Internet of Things:

 come cambierà il marketing B2B?

 

Uno dei settori che ha registrato crescite importantissime negli ultimi anni è quello dell’Internet of Things (IoT). Quando si parla di Internet of Things si intende l’estensione di Internet al mondo degli oggetti, allo scopo di renderli intelligenti e migliorare l’esperienza di utilizzo.

 

In questo contesto, ogni thing è un oggetto interconnesso e in grado di trasmettere informazioni. Parliamo ad esempio di una macchina dotata di sensori che rilevano la pressione delle gomme, di un animale dotato di microchip transponder o in generale di qualsiasi oggetto a cui sia possibile assegnare un indirizzo IP e che sia in grado di trasmettere dei dati.

 

Se quindi Internet è la rete delle reti, l’internet delle cose è una rete di oggetti, che vengono resi in grado di comunicare informazioni sul proprio stato.

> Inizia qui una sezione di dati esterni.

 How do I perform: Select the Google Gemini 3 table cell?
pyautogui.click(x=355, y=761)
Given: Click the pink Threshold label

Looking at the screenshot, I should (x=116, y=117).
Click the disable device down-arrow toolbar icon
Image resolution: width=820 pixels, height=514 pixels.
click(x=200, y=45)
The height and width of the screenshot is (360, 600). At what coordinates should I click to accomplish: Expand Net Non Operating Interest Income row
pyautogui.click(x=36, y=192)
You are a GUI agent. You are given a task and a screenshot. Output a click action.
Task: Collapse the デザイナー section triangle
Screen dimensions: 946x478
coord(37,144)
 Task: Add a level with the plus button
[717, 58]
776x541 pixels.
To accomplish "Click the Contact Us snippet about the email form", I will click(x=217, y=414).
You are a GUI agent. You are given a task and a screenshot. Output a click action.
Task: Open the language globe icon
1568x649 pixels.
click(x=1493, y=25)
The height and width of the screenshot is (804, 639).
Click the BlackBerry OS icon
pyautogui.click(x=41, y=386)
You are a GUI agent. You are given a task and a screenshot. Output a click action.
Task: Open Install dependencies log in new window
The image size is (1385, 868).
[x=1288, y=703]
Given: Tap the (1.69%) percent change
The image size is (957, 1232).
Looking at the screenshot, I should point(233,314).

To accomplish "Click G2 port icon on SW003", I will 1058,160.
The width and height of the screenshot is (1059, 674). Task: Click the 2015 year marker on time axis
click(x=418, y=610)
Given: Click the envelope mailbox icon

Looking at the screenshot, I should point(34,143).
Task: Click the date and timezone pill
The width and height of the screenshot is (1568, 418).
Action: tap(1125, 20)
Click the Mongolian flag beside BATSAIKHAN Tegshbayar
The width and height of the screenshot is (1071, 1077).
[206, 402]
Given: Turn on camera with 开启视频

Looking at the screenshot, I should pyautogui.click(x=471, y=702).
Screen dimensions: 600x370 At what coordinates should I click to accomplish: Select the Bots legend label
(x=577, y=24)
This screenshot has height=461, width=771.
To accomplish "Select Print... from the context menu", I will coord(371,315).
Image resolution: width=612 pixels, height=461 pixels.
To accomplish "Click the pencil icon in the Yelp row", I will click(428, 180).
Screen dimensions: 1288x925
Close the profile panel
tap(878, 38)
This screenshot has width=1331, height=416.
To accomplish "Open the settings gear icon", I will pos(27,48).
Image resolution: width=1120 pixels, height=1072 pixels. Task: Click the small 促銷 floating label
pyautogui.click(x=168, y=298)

Ma cosa si intende per stato di un oggetto? Qual è l’utilità pratica dell’Internet of things? Quali sono le opportunità per il marketing B2B? Cerchiamo di tracciare insieme un quadro più chiaro.

 

Internet of Things: applicazioni pratiche

 

Abbiamo a che fare con l’Internet delle cose quotidianamente, spesso senza accorgercene. Le smartband tracciano il nostro stato di salute, i babymonitor aiutano i genitori a tenere sotto controllo i neonati e i termostati smart ci aiutano ad evitare sprechi di energia.

 

Gli oggetti diventano quindi capaci di comunicare informazioni utilizzabili per prendere decisioni real-time intervenendo per correggere ed ottimizzare un processo. Le implicazioni non sono quindi limitate all’ambito consumer, ma ci sono anzi grandi opportunità anche per il marketing B2B.

 

Marketing B2B: opportunità

 

L’Internet delle cose consente di produrre, organizzare e rendere disponibili una quantità incredibile di nuove informazioni, che possono aiutare il marketing B2B a migliorare l’efficacia e l’efficienza di tutto il funnel di conversione, dall’awareness all’advocacy.

 

Va considerato inoltre che l’IoT permette di sorpassare le barriere derivanti dalla presenza di intermediari di vendita, spesso presenti nel contesto B2B. L’intermediario, tipicamente un partner, finisce per essere un filtro nel passaggio di informazioni fra l’end user la company che vende il prodotto o servizio.

 

Internet of Things e marketing B2B: quali prospettive?

 

Una ricerca del Boston Consulting Group intitolata Winning in Iot: it’s all about Business process evidenzia come le maggiori prospettive di crescita per l’IoT si trovino proprio nei contesti appetibili al mondo B2B: applicazioni, servizi e strumenti di analisi. Entro il 2020 viene stimata una crescita di questi settori fino a raggiungere il 60% di tutto il mondo dell’Internet Of Things.

 

 Vanno sottolineati i vantaggi in termini di costi relativi alle ottimizzazioni di processo raggiungibili in tutta la filiera. Ad esempio, si pensi al miglioramento nella gestione della manutenzione dei macchinari o all’ottimizzazione nella gestione delle scorte.